══ Exercise text

Manchester, England, Apr 5, 2019 / 11:55 am (CNA).- The international federation L’Arche says that a British hospital’s mistreatment of a man with Down syndrome in the weeks leading up to his death point to systemic faults in the medical care of the disabled, especially within the UK’s National Health Service.
Giuseppi Ulleri, 61, died in 2016 from pneumonia, after being hospitalized at the Manchester Royal Institute following a fall. Ulleri, known as Joe, was a member of L’Arche Manchester. He died several days after L’Arche members and Ulleri’s family members warned hospital officials that the man’s health condition was deteriorating rapidly.
Last month, after a two-year inquest, a jury British concluded that Ulleri’s death was partially caused by hospital failures.
“Joe was a joy to have in our lives. He loved life, loved music, loved parties, loved hats, loved his family and loved his friends. He didn’t deserve to die without adequate care, without adequate food, and without adequate pain relief,” L’Arche members said in a March 29 statement.
“The system itself let Joe down,” L’Arche said.
“There are systemic faults in the healthcare system when it comes to treating, and respecting, people with learning disabilities.”

════
══ Record excerpts

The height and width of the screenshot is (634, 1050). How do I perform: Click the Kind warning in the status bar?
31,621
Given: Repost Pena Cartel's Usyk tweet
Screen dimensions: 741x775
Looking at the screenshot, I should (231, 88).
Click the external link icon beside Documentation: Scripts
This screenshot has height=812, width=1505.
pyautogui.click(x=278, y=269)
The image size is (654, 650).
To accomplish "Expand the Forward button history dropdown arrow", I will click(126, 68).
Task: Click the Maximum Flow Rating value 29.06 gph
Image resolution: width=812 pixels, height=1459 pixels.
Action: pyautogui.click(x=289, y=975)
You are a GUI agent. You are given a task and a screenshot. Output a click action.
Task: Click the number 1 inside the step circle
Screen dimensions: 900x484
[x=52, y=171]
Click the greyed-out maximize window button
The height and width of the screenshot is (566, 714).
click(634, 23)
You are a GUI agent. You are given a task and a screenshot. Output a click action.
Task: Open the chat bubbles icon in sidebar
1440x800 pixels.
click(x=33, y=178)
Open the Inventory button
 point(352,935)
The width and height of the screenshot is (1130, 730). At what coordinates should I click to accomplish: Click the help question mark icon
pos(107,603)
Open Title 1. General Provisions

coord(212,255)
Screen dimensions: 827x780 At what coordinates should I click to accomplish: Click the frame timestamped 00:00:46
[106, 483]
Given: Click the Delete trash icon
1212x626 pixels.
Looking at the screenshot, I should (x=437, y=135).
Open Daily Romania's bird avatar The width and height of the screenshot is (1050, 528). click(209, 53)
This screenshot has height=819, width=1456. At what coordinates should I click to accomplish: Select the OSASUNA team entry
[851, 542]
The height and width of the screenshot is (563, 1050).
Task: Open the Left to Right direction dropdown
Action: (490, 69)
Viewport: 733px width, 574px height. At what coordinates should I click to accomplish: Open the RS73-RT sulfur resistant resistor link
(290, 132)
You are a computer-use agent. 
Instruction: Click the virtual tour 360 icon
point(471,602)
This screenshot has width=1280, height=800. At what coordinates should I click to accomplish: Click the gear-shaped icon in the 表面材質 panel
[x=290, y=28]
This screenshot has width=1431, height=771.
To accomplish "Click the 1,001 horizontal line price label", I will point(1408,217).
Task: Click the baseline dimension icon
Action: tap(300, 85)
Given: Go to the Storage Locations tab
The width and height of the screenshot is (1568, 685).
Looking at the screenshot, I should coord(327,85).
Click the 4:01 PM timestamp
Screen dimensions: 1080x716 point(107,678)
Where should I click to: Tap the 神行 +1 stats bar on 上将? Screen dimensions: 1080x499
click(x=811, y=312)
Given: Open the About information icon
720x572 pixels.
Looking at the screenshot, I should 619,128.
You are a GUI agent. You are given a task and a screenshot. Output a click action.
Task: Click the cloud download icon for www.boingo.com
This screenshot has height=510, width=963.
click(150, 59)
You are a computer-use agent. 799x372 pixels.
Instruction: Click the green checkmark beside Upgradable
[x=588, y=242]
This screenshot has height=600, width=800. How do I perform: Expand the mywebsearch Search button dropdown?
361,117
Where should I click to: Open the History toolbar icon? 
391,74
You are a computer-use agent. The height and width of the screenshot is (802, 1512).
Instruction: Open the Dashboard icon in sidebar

════

▶ [What to do]
- 1) Decide whether each statement agrees with the news report, answering yes or no and quoting the deciding words: (a) Ulleri was 61 at his death. (b) The inquest took two years. (c) Ulleri died from a fall.
- 2) According to the March 29 statement quoted in the news report, what did Joe love? List every item.
- 3) Rewrite the paragraph of the news report beginning "Giuseppi Ulleri, 61, died" in shorter form, keeping its main facts.
The rows have no connection to the news report.

▶ [Results by task]
- 1)
(a) Yes: "Giuseppi Ulleri, 61, died in 2016"
(b) Yes: "after a two-year inquest"
(c) No: "died in 2016 from pneumonia"

- 2)
- life
- music
- parties
- hats
- his family
- his friends

- 3) Giuseppi "Joe" Ulleri, 61, a member of L'Arche Manchester, died of pneumonia in 2016 after a fall led to his hospitalization at the Manchester Royal Institute. He died several days after L'Arche members and his family warned hospital officials that his condition was rapidly deteriorating.